(Supplied information)

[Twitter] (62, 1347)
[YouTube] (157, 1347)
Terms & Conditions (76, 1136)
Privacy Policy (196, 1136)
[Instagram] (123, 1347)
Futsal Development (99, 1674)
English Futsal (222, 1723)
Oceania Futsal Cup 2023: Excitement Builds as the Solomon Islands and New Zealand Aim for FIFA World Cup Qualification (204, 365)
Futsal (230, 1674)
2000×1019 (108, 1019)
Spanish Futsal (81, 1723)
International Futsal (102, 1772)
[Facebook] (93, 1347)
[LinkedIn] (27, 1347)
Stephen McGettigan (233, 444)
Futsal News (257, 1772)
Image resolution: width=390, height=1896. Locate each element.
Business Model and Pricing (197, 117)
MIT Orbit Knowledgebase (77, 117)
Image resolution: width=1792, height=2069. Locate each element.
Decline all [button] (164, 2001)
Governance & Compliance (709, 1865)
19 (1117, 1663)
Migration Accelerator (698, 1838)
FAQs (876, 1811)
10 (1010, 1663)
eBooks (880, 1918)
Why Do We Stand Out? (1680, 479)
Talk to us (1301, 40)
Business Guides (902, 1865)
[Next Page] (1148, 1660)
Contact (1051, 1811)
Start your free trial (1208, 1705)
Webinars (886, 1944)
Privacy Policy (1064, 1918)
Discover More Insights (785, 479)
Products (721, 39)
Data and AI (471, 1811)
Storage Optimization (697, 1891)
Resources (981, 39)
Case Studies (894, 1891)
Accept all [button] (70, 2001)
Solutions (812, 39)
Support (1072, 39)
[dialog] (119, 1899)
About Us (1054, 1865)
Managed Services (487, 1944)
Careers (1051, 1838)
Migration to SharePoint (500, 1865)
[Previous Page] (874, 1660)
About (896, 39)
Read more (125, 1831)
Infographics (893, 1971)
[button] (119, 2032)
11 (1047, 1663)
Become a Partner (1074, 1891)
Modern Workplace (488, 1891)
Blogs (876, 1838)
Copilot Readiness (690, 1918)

(End Supplied information)

Problem to work on: Lines holding the word "Image" are the answer; copy each one from the records above.

Exercise solution:
Image resolution: width=390, height=1896. Locate each element.
Image resolution: width=1792, height=2069. Locate each element.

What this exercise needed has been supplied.